YOUR INSTRUCTIONS – From start to end, print the entire listing below exactly.

------------------------

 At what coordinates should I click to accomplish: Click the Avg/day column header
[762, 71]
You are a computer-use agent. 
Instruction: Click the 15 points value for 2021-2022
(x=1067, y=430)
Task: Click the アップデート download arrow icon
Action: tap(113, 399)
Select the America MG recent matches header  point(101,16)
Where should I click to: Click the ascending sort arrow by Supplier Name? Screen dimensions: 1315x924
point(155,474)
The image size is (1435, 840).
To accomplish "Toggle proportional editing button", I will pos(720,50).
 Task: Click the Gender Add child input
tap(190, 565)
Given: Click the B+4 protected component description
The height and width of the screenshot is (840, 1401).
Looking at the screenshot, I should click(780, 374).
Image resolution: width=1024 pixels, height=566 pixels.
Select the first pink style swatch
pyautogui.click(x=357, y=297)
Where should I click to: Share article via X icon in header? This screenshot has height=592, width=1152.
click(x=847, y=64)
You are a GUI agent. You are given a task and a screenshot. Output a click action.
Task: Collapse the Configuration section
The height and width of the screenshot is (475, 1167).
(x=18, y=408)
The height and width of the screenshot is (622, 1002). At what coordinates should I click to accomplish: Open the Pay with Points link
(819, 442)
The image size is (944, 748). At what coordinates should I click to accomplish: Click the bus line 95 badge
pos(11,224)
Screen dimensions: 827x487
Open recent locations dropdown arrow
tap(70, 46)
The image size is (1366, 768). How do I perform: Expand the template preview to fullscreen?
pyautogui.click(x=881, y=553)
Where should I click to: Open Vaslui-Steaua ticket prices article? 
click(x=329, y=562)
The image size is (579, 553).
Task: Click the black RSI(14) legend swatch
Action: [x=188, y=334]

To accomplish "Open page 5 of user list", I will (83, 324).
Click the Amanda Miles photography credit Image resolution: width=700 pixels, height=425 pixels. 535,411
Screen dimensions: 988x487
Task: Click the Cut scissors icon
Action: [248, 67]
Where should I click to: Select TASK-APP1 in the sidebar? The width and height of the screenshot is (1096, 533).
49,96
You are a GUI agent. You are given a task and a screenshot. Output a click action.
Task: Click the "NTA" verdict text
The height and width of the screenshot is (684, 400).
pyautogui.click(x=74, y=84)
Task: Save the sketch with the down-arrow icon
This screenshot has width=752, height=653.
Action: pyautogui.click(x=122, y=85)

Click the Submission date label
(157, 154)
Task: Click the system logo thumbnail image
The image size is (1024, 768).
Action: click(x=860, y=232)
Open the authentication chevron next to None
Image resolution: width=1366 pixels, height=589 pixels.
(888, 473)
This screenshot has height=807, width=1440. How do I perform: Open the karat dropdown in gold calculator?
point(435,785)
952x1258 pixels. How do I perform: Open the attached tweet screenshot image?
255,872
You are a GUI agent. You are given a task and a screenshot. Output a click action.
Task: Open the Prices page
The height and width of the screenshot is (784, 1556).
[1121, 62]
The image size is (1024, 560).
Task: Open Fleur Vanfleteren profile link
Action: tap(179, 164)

------------------------

RESPONSE –
 At what coordinates should I click to accomplish: Click the Avg/day column header
[762, 71]
You are a computer-use agent. 
Instruction: Click the 15 points value for 2021-2022
(x=1067, y=430)
Task: Click the アップデート download arrow icon
Action: tap(113, 399)
Select the America MG recent matches header  point(101,16)
Where should I click to: Click the ascending sort arrow by Supplier Name? Screen dimensions: 1315x924
point(155,474)
The image size is (1435, 840).
To accomplish "Toggle proportional editing button", I will pos(720,50).
 Task: Click the Gender Add child input
tap(190, 565)
Given: Click the B+4 protected component description
The height and width of the screenshot is (840, 1401).
Looking at the screenshot, I should click(780, 374).
Image resolution: width=1024 pixels, height=566 pixels.
Select the first pink style swatch
pyautogui.click(x=357, y=297)
Where should I click to: Share article via X icon in header? This screenshot has height=592, width=1152.
click(x=847, y=64)
You are a GUI agent. You are given a task and a screenshot. Output a click action.
Task: Collapse the Configuration section
The height and width of the screenshot is (475, 1167).
(x=18, y=408)
The height and width of the screenshot is (622, 1002). At what coordinates should I click to accomplish: Open the Pay with Points link
(819, 442)
The image size is (944, 748). At what coordinates should I click to accomplish: Click the bus line 95 badge
pos(11,224)
Screen dimensions: 827x487
Open recent locations dropdown arrow
tap(70, 46)
The image size is (1366, 768). How do I perform: Expand the template preview to fullscreen?
pyautogui.click(x=881, y=553)
Where should I click to: Open Vaslui-Steaua ticket prices article? 
click(x=329, y=562)
The image size is (579, 553).
Task: Click the black RSI(14) legend swatch
Action: [x=188, y=334]

To accomplish "Open page 5 of user list", I will (83, 324).
Click the Amanda Miles photography credit Image resolution: width=700 pixels, height=425 pixels. 535,411
Screen dimensions: 988x487
Task: Click the Cut scissors icon
Action: [248, 67]
Where should I click to: Select TASK-APP1 in the sidebar? The width and height of the screenshot is (1096, 533).
49,96
You are a GUI agent. You are given a task and a screenshot. Output a click action.
Task: Click the "NTA" verdict text
The height and width of the screenshot is (684, 400).
pyautogui.click(x=74, y=84)
Task: Save the sketch with the down-arrow icon
This screenshot has width=752, height=653.
Action: pyautogui.click(x=122, y=85)

Click the Submission date label
(157, 154)
Task: Click the system logo thumbnail image
The image size is (1024, 768).
Action: click(x=860, y=232)
Open the authentication chevron next to None
Image resolution: width=1366 pixels, height=589 pixels.
(888, 473)
This screenshot has height=807, width=1440. How do I perform: Open the karat dropdown in gold calculator?
point(435,785)
952x1258 pixels. How do I perform: Open the attached tweet screenshot image?
255,872
You are a GUI agent. You are given a task and a screenshot. Output a click action.
Task: Open the Prices page
The height and width of the screenshot is (784, 1556).
[1121, 62]
The image size is (1024, 560).
Task: Open Fleur Vanfleteren profile link
Action: tap(179, 164)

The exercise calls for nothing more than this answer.